Join us for a deep dive into the future of machine learning at the edge. Dr Blesson Varghese will explore how ML models can be trained directly on the devices where they’re deployed, unlocking new possibilities for efficiency, privacy, and responsiveness.
Drawing on cutting-edge research from the Edge Computing Hub, Dr Varghese will share practical techniques for overcoming computation and communication bottlenecks, enabling ML to run on small form-factor devices.
Whether you’re working in AI, edge computing, or embedded systems, this is a session you won’t want to miss.
When: November 19th, 2 PM GMT
Where: Zoom – https://newcastleuniversity.zoom.us/j/88697614523
Abstract: The premise of on-device learning is to train machine learning (ML) models directly on devices where they are deployed. In this talk, I will discuss our experience with making ML work efficiently on a variety of hardware platforms. I will present a range of techniques developed in my lab that address computation and communication bottlenecks to make ML systems work on small form-factor devices. These patented works highlight that the new techniques offer viable and promising alternatives to conventional ML for small devices that should be explored further.

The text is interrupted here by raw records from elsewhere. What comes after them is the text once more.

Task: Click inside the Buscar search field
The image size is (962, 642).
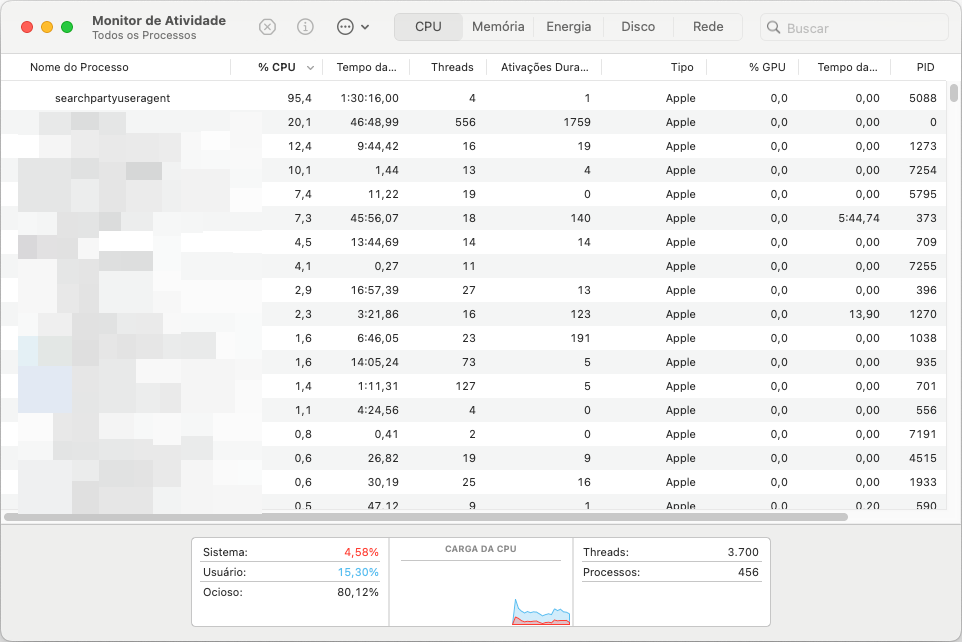Action: pos(860,28)
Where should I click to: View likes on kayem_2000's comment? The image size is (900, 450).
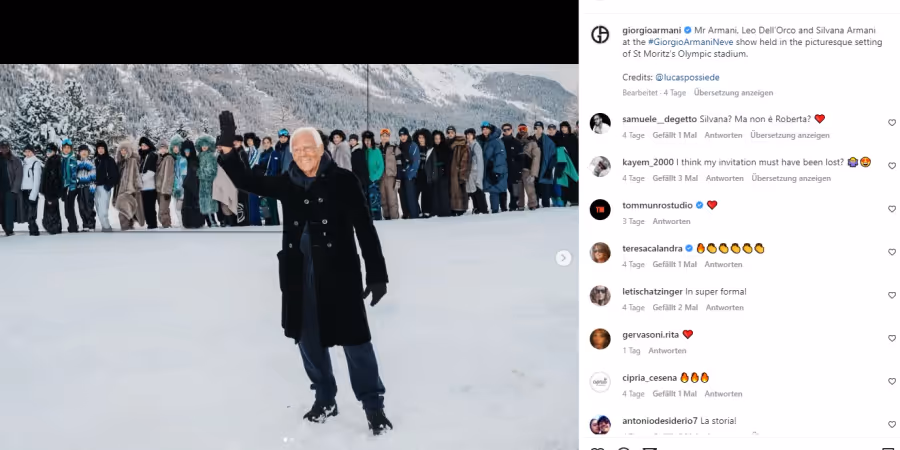(x=675, y=179)
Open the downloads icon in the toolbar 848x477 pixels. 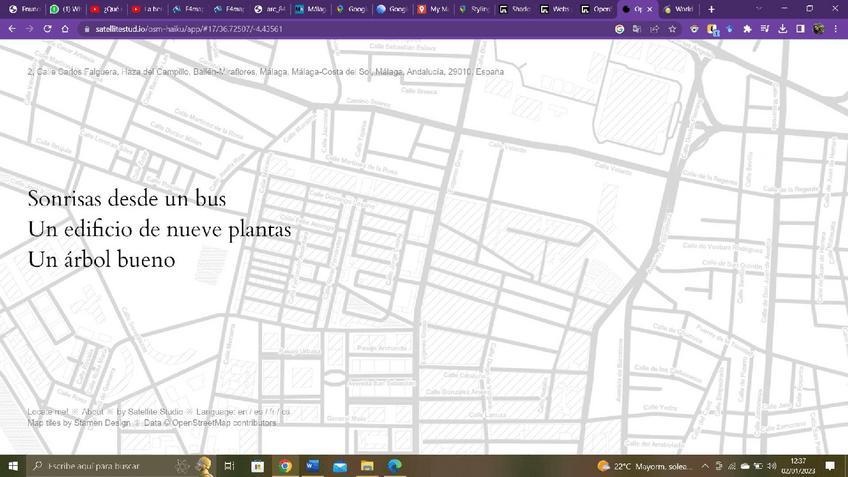coord(783,29)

Speaker biography: Dr Blesson Varghese is a Reader in Computer Science at the University of St Andrews. He has held a Royal Society fellowship to British Telecommunications and directs the Edge Computing Hub funded by Rakuten Mobile, Japan. He received the 2021 IEEE Rising Star Award from the Technical Committee on the Internet for fundamental contributions to edge computing systems and applications.